Posted 22 October 2012

Maths

Hard problems at OR54

At OR54, this year’s annual conference held 4-6 September in Edinburgh, NP hard problems were very much in evidence.  One of the papers was given by Guido Diepen who has used a constraint programming approach to the problem which is apparently particularly good at solving Sudoku type problems. 

A problem is classified as “P” (or P-hard) if it can be solved quickly.  There is another group which have the property that if one is given the solution then one can quickly verify that the answer is true or false.  This group is known as “NP” (or NP-hard).  Note, if one can solve a problem quickly then one can verify the solution quickly so a P-hard problem is also an NP-hard problem.  The literary million dollar question is whether the reverse is true; can all problems whose solutions can be verified quickly also be solved quickly?  The Cray Foundation offered one million dollars in 2000 to the first person to prove this one way or the other – so far there have been no takers.  There is a third category called NP-complete – these are the key to “life, the universe and everything”.

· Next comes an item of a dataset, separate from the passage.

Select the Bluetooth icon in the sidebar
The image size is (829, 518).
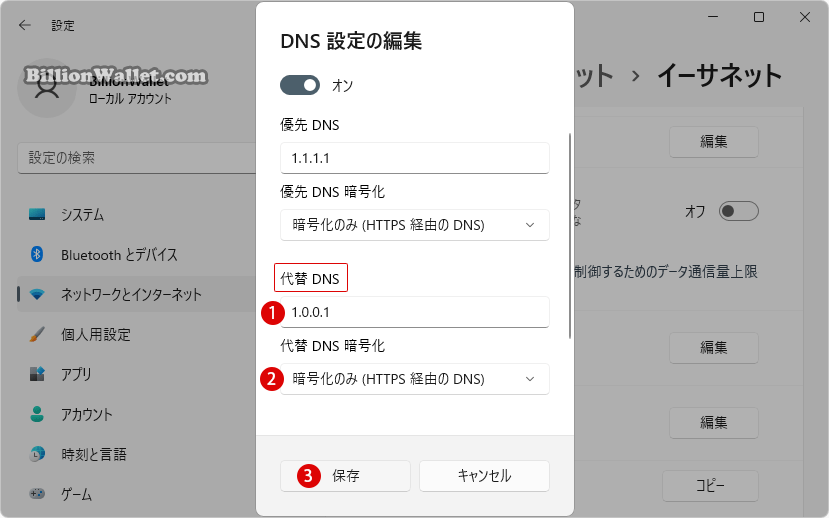(36, 254)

Not only does Guido Diepen’s solution solve problems quickly, provided there is a feasible solution, it does so in a way which makes it relatively easy for the user to describe in terms of the constraints.  An example is that one can simply state that all values in row j have to be different (for rows j = 1, 9) similarly for columns and for the 3x3 boxes.  These constraints require quite of a lot of coding to achieve the same in a linear or integer programming model.  Although this approach greatly simplifies the problem in terms of setting up the constraints, it still uses a heuristic approach so does not reduce the problem from NP to P.